Martin met his future wife, Cornelia Sherman (1843–1920), at the wedding of Emily Vanderbilt, second daughter of William H. Vanderbilt, to William Sloane, where she was one of Vanderbilt's bridesmaids. The couple courted, were soon engaged, and were married about a year later. Cornelia was the only child and heir of Isaac Sherman (d. 1881), a retired merchant who lived on West Twentieth Street in New York and was close friends with Abraham Lincoln. Together, they were the parents of three children:

- Sherman Martin (1869–1894), who died aged 25 in New York of apoplexy, but rumors at the time indicated it was suicide. He was married to Annie Nunn, an English girl.
- Bradley Martin, Jr. (1873–1963), who married Helen Margaret Phipps (1876–1934), a daughter of Henry Phipps, Jr., in 1904.
- Cornelia Martin (1877–1961), who married William Craven, 4th Earl of Craven (1868–1921), son of George Craven, 3rd Earl of Craven and grandson of George Barrington, 7th Viscount Barrington, in 1893.

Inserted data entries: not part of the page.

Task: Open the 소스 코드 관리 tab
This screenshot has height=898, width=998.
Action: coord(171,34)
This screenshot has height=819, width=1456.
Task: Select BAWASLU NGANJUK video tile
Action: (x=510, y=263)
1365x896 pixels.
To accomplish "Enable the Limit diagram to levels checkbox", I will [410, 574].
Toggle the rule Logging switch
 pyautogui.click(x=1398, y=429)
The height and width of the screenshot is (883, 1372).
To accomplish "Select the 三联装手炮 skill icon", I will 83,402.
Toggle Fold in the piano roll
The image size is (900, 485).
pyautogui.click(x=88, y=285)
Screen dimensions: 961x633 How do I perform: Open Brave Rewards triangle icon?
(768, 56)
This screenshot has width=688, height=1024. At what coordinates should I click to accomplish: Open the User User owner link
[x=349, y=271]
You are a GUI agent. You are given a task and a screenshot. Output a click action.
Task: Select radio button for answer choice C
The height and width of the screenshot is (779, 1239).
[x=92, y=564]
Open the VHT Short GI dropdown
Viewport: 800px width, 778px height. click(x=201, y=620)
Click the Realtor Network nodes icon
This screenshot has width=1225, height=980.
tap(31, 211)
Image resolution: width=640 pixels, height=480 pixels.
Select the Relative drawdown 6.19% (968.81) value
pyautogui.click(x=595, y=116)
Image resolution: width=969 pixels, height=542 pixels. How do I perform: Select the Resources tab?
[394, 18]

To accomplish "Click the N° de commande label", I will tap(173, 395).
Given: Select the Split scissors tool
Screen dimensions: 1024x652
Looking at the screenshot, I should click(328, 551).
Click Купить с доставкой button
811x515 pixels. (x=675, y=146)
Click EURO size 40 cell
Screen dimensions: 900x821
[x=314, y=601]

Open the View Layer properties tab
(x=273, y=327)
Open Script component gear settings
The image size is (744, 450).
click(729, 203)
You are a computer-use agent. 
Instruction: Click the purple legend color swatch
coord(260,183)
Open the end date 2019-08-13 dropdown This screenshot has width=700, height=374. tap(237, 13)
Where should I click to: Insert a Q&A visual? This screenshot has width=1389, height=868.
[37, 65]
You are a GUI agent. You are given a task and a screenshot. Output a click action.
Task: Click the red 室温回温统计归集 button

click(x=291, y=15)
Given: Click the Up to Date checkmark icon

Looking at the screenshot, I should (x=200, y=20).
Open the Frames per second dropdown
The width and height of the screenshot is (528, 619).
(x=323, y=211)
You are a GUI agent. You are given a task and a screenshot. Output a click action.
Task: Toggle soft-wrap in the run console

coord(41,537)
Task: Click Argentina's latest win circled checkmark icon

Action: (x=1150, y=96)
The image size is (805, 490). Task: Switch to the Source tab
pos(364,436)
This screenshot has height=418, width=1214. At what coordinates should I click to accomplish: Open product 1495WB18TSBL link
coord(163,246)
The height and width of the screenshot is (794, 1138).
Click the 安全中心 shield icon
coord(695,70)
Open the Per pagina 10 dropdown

Martin died of influenza, which developed into pneumonia, on February 5, 1913, in London, England. At his death, his New York estate was valued at $1,277,341. The foreign estate was not valued as Martin took up permanent residence in England in 1899. His widow died at her country residence at Hamstead Marshall, England on October 24, 1920. The Martin estate, which was left equally to his daughter and living son, was valued at $4,412,404 upon his wife's death in 1920.

===Descendants===
Through his daughter, he was the maternal grandfather of William George Bradley Craven, 5th Earl of Craven (1897–1932).